Records for locating the described items:
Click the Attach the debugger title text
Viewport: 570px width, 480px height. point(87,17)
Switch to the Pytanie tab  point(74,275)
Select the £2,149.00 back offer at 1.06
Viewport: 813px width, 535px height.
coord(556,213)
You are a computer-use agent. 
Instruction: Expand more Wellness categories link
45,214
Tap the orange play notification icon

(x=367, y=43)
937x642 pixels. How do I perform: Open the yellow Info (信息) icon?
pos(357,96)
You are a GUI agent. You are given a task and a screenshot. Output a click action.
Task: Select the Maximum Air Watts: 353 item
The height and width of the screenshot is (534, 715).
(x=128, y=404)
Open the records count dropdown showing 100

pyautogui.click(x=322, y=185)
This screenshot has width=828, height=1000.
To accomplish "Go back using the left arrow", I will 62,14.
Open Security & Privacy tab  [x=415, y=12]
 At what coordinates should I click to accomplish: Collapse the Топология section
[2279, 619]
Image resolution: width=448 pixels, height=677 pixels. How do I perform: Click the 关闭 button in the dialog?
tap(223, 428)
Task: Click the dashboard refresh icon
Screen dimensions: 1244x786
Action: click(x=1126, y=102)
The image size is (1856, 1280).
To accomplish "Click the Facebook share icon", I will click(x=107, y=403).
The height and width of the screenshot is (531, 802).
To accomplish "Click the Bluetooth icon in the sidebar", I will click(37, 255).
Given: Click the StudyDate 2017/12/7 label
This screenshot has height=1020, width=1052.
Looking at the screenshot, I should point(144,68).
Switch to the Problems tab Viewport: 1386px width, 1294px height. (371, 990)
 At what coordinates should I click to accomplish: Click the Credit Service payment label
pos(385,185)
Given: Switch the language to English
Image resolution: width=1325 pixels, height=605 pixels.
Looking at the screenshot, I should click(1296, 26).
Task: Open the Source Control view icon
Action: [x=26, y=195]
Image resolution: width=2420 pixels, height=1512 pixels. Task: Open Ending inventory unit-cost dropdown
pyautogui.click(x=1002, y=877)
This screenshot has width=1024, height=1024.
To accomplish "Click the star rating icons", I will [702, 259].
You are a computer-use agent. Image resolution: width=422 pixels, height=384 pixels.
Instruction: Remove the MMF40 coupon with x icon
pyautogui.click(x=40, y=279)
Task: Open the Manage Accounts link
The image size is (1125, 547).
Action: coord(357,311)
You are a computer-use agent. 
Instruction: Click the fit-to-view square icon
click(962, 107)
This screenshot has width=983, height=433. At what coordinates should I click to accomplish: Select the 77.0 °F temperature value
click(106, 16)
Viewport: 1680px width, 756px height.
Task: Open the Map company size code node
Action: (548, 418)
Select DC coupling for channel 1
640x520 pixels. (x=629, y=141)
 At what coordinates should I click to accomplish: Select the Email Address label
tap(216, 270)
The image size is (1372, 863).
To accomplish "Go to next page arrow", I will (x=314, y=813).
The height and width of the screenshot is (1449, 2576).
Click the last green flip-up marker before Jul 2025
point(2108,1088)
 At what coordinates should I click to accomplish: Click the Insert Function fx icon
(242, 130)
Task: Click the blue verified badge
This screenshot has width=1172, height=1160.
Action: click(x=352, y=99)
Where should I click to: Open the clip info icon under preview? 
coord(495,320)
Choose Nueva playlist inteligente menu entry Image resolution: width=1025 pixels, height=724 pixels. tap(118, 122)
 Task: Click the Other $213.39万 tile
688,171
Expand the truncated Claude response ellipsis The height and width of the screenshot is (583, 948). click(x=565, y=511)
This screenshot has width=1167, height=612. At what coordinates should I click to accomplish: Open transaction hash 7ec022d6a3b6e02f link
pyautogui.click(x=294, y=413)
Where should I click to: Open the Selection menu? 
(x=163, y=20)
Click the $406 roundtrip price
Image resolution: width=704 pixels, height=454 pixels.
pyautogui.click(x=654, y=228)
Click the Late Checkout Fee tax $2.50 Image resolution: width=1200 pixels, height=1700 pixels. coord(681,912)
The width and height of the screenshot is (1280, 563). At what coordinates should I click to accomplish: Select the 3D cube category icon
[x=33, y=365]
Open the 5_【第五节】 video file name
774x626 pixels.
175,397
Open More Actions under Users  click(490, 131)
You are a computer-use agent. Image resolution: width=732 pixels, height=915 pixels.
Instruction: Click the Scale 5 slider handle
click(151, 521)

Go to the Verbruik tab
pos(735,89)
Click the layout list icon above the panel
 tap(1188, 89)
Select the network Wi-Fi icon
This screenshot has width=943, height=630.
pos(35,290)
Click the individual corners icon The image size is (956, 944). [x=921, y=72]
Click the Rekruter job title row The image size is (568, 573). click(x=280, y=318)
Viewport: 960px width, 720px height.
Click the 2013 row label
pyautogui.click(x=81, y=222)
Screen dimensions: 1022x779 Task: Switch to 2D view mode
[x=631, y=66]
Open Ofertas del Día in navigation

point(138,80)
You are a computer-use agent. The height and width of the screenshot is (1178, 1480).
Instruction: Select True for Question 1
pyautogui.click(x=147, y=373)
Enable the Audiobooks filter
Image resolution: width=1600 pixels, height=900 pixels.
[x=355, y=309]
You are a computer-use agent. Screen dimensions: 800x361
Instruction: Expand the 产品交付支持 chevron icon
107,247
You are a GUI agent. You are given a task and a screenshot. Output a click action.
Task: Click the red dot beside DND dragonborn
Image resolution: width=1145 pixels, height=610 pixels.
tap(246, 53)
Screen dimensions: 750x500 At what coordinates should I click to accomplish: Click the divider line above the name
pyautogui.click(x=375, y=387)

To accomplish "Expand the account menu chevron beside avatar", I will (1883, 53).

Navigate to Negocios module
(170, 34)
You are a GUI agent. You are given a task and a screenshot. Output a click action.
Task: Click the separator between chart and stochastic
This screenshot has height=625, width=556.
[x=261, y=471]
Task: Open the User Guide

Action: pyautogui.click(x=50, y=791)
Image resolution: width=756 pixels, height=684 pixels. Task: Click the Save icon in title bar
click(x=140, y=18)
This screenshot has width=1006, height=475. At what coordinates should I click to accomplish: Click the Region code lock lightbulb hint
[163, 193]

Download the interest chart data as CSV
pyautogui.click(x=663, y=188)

PROMPT: Rewrite all of the records above, changing every "accomplish" to "complete" and leaving everything else unchanged.

SOLVED EXERCISE:
Click the Attach the debugger title text
Viewport: 570px width, 480px height. point(87,17)
Switch to the Pytanie tab  point(74,275)
Select the £2,149.00 back offer at 1.06
Viewport: 813px width, 535px height.
coord(556,213)
You are a computer-use agent. 
Instruction: Expand more Wellness categories link
45,214
Tap the orange play notification icon

(x=367, y=43)
937x642 pixels. How do I perform: Open the yellow Info (信息) icon?
pos(357,96)
You are a GUI agent. You are given a task and a screenshot. Output a click action.
Task: Select the Maximum Air Watts: 353 item
The height and width of the screenshot is (534, 715).
(x=128, y=404)
Open the records count dropdown showing 100

pyautogui.click(x=322, y=185)
This screenshot has width=828, height=1000.
To complete "Go back using the left arrow", I will 62,14.
Open Security & Privacy tab  [x=415, y=12]
 At what coordinates should I click to complete: Collapse the Топология section
[2279, 619]
Image resolution: width=448 pixels, height=677 pixels. How do I perform: Click the 关闭 button in the dialog?
tap(223, 428)
Task: Click the dashboard refresh icon
Screen dimensions: 1244x786
Action: click(x=1126, y=102)
The image size is (1856, 1280).
To complete "Click the Facebook share icon", I will click(x=107, y=403).
The height and width of the screenshot is (531, 802).
To complete "Click the Bluetooth icon in the sidebar", I will click(37, 255).
Given: Click the StudyDate 2017/12/7 label
This screenshot has height=1020, width=1052.
Looking at the screenshot, I should point(144,68).
Switch to the Problems tab Viewport: 1386px width, 1294px height. (371, 990)
 At what coordinates should I click to complete: Click the Credit Service payment label
pos(385,185)
Given: Switch the language to English
Image resolution: width=1325 pixels, height=605 pixels.
Looking at the screenshot, I should click(1296, 26).
Task: Open the Source Control view icon
Action: [x=26, y=195]
Image resolution: width=2420 pixels, height=1512 pixels. Task: Open Ending inventory unit-cost dropdown
pyautogui.click(x=1002, y=877)
This screenshot has width=1024, height=1024.
To complete "Click the star rating icons", I will [702, 259].
You are a computer-use agent. Image resolution: width=422 pixels, height=384 pixels.
Instruction: Remove the MMF40 coupon with x icon
pyautogui.click(x=40, y=279)
Task: Open the Manage Accounts link
The image size is (1125, 547).
Action: coord(357,311)
You are a computer-use agent. 
Instruction: Click the fit-to-view square icon
click(962, 107)
This screenshot has width=983, height=433. At what coordinates should I click to complete: Select the 77.0 °F temperature value
click(106, 16)
Viewport: 1680px width, 756px height.
Task: Open the Map company size code node
Action: (548, 418)
Select DC coupling for channel 1
640x520 pixels. (x=629, y=141)
 At what coordinates should I click to complete: Select the Email Address label
tap(216, 270)
The image size is (1372, 863).
To complete "Go to next page arrow", I will (x=314, y=813).
The height and width of the screenshot is (1449, 2576).
Click the last green flip-up marker before Jul 2025
point(2108,1088)
 At what coordinates should I click to complete: Click the Insert Function fx icon
(242, 130)
Task: Click the blue verified badge
This screenshot has width=1172, height=1160.
Action: click(x=352, y=99)
Where should I click to: Open the clip info icon under preview? 
coord(495,320)
Choose Nueva playlist inteligente menu entry Image resolution: width=1025 pixels, height=724 pixels. tap(118, 122)
 Task: Click the Other $213.39万 tile
688,171
Expand the truncated Claude response ellipsis The height and width of the screenshot is (583, 948). click(x=565, y=511)
This screenshot has width=1167, height=612. At what coordinates should I click to complete: Open transaction hash 7ec022d6a3b6e02f link
pyautogui.click(x=294, y=413)
Where should I click to: Open the Selection menu? 
(x=163, y=20)
Click the $406 roundtrip price
Image resolution: width=704 pixels, height=454 pixels.
pyautogui.click(x=654, y=228)
Click the Late Checkout Fee tax $2.50 Image resolution: width=1200 pixels, height=1700 pixels. coord(681,912)
The width and height of the screenshot is (1280, 563). At what coordinates should I click to complete: Select the 3D cube category icon
[x=33, y=365]
Open the 5_【第五节】 video file name
774x626 pixels.
175,397
Open More Actions under Users  click(490, 131)
You are a computer-use agent. Image resolution: width=732 pixels, height=915 pixels.
Instruction: Click the Scale 5 slider handle
click(151, 521)

Go to the Verbruik tab
pos(735,89)
Click the layout list icon above the panel
 tap(1188, 89)
Select the network Wi-Fi icon
This screenshot has width=943, height=630.
pos(35,290)
Click the individual corners icon The image size is (956, 944). [x=921, y=72]
Click the Rekruter job title row The image size is (568, 573). click(x=280, y=318)
Viewport: 960px width, 720px height.
Click the 2013 row label
pyautogui.click(x=81, y=222)
Screen dimensions: 1022x779 Task: Switch to 2D view mode
[x=631, y=66]
Open Ofertas del Día in navigation

point(138,80)
You are a computer-use agent. The height and width of the screenshot is (1178, 1480).
Instruction: Select True for Question 1
pyautogui.click(x=147, y=373)
Enable the Audiobooks filter
Image resolution: width=1600 pixels, height=900 pixels.
[x=355, y=309]
You are a computer-use agent. Screen dimensions: 800x361
Instruction: Expand the 产品交付支持 chevron icon
107,247
You are a GUI agent. You are given a task and a screenshot. Output a click action.
Task: Click the red dot beside DND dragonborn
Image resolution: width=1145 pixels, height=610 pixels.
tap(246, 53)
Screen dimensions: 750x500 At what coordinates should I click to complete: Click the divider line above the name
pyautogui.click(x=375, y=387)

To complete "Expand the account menu chevron beside avatar", I will (1883, 53).

Navigate to Negocios module
(170, 34)
You are a GUI agent. You are given a task and a screenshot. Output a click action.
Task: Click the separator between chart and stochastic
This screenshot has height=625, width=556.
[x=261, y=471]
Task: Open the User Guide

Action: pyautogui.click(x=50, y=791)
Image resolution: width=756 pixels, height=684 pixels. Task: Click the Save icon in title bar
click(x=140, y=18)
This screenshot has width=1006, height=475. At what coordinates should I click to complete: Click the Region code lock lightbulb hint
[163, 193]

Download the interest chart data as CSV
pyautogui.click(x=663, y=188)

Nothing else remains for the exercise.